Given exercise:
Could you turn the records, starting at the first line and stopping after the line that contains "Action: coord(1004,217)", into a numbered list with any blank lines dropped?

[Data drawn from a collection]
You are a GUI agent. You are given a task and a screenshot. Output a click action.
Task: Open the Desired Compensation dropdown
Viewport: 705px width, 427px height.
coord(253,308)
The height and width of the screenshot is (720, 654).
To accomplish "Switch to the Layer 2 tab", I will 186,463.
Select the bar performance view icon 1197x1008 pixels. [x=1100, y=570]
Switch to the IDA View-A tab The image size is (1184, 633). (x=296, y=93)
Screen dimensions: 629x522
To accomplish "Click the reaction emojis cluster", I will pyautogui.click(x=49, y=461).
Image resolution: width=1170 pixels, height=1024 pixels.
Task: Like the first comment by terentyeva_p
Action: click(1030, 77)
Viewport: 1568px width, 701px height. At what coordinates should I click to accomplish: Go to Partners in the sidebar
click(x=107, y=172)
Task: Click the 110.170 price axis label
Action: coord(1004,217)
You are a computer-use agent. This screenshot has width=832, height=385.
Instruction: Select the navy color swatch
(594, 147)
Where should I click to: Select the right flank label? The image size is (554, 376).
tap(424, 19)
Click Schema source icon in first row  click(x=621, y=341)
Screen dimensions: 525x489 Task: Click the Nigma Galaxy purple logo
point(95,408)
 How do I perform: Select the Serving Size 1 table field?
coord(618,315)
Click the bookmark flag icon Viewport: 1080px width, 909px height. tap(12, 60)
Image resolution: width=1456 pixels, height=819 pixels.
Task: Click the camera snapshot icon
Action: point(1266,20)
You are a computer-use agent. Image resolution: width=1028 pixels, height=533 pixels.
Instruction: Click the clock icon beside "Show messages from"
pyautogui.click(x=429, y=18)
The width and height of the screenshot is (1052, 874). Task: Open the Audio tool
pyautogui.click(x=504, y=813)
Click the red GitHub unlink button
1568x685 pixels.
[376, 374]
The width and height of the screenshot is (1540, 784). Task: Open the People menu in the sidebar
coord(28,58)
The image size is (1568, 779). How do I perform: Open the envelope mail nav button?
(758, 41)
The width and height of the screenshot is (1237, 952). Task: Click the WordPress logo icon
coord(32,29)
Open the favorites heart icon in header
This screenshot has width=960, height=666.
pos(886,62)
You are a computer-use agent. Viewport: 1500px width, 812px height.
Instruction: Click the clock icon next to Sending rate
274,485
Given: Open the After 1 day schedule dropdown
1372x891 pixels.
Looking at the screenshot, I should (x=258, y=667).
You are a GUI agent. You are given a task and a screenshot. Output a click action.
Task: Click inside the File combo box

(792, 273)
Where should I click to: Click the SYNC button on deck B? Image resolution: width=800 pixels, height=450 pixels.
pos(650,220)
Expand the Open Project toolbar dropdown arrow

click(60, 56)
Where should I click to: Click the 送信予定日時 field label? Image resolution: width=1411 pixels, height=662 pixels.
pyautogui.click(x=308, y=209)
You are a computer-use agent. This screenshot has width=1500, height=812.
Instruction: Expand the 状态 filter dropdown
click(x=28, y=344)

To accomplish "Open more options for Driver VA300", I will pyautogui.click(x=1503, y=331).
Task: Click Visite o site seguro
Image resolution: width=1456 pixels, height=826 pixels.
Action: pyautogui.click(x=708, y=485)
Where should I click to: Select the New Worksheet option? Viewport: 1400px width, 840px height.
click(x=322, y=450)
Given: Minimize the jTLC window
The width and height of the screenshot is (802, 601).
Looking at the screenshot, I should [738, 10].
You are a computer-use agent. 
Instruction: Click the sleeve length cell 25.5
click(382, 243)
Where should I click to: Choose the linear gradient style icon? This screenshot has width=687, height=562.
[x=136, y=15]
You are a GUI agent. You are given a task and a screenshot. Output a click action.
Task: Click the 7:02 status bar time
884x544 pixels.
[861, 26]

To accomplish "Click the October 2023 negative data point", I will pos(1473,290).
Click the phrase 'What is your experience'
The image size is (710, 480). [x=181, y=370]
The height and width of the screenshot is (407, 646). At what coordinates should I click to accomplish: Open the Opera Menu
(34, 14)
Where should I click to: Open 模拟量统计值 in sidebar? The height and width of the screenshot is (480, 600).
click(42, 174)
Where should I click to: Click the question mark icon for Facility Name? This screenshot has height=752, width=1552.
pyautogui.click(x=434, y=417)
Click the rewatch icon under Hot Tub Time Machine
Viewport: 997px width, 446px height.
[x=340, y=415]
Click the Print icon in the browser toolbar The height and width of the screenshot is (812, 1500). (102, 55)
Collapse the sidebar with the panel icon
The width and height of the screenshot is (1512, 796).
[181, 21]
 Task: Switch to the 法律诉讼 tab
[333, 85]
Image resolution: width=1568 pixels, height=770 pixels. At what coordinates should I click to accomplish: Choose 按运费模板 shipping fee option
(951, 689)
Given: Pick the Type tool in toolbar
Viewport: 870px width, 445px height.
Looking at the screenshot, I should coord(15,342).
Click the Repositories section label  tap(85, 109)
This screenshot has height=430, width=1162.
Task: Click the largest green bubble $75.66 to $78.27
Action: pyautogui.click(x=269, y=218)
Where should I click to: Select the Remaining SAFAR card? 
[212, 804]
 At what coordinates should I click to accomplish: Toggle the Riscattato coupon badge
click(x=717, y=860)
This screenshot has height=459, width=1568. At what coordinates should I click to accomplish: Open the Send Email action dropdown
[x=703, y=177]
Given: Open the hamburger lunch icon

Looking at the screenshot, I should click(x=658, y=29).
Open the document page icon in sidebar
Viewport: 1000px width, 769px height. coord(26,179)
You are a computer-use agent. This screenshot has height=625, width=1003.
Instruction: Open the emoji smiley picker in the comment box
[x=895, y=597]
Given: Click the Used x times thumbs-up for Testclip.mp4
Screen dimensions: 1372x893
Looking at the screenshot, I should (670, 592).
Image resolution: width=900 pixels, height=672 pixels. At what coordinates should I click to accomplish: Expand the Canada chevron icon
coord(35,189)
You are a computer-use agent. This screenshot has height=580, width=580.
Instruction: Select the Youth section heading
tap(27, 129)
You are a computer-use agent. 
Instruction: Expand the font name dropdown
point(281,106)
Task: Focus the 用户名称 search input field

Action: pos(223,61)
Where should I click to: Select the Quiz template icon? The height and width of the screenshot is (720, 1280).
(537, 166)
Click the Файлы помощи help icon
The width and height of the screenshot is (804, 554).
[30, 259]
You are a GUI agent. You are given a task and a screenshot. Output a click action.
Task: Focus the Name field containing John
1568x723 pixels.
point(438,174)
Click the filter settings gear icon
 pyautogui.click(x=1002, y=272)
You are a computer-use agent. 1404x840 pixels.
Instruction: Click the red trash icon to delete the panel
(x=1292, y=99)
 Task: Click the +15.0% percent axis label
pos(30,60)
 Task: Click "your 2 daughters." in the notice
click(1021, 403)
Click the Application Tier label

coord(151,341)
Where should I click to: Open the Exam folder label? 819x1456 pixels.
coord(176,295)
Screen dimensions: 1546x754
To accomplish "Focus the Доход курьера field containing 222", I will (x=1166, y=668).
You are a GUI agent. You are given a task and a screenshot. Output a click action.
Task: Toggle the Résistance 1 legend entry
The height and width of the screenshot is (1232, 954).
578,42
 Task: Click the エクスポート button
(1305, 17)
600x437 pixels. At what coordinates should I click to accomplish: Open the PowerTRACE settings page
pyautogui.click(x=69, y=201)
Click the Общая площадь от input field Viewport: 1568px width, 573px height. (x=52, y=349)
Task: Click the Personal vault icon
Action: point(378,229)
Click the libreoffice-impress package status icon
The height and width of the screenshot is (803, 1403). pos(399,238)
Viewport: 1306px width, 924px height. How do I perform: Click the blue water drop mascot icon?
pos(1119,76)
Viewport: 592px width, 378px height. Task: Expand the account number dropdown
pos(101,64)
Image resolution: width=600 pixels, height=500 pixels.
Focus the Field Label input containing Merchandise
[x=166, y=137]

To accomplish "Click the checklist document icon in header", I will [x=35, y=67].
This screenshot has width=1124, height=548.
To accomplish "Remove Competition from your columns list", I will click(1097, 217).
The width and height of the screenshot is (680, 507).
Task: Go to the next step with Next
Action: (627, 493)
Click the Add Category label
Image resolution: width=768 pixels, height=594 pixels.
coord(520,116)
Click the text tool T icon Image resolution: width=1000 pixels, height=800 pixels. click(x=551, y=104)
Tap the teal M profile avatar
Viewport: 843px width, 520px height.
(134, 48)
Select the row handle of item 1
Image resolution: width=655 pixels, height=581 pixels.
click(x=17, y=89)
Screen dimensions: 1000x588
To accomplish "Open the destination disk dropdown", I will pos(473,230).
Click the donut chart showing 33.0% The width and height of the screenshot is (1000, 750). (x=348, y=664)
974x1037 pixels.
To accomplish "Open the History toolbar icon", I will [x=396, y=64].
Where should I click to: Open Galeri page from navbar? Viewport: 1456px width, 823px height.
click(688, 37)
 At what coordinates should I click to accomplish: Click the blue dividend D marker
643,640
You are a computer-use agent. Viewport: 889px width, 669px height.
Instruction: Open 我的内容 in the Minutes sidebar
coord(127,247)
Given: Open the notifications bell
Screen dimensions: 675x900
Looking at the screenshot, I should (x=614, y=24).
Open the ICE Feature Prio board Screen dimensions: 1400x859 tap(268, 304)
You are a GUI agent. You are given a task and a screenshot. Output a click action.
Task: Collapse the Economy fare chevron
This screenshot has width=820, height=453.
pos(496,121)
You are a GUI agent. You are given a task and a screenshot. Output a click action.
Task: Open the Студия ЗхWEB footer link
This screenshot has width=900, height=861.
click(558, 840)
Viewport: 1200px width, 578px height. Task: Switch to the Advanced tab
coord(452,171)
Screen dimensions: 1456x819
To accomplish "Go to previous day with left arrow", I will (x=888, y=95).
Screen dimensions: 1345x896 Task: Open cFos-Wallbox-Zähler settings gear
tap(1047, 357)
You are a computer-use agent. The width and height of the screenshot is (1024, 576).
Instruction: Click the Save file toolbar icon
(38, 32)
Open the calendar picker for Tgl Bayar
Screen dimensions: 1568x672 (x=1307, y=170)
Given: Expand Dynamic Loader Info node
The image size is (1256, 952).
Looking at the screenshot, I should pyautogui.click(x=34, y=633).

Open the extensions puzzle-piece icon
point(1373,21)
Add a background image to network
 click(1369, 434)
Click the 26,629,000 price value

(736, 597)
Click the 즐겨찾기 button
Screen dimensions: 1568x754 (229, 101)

Answer to this problem:
1. You are a GUI agent. You are given a task and a screenshot. Output a click action.
2. Task: Open the Desired Compensation dropdown
3. Viewport: 705px width, 427px height.
4. coord(253,308)
5. The height and width of the screenshot is (720, 654).
6. To accomplish "Switch to the Layer 2 tab", I will 186,463.
7. Select the bar performance view icon 1197x1008 pixels. [x=1100, y=570]
8. Switch to the IDA View-A tab The image size is (1184, 633). (x=296, y=93)
9. Screen dimensions: 629x522
10. To accomplish "Click the reaction emojis cluster", I will pyautogui.click(x=49, y=461).
11. Image resolution: width=1170 pixels, height=1024 pixels.
12. Task: Like the first comment by terentyeva_p
13. Action: click(1030, 77)
14. Viewport: 1568px width, 701px height. At what coordinates should I click to accomplish: Go to Partners in the sidebar
15. click(x=107, y=172)
16. Task: Click the 110.170 price axis label
17. Action: coord(1004,217)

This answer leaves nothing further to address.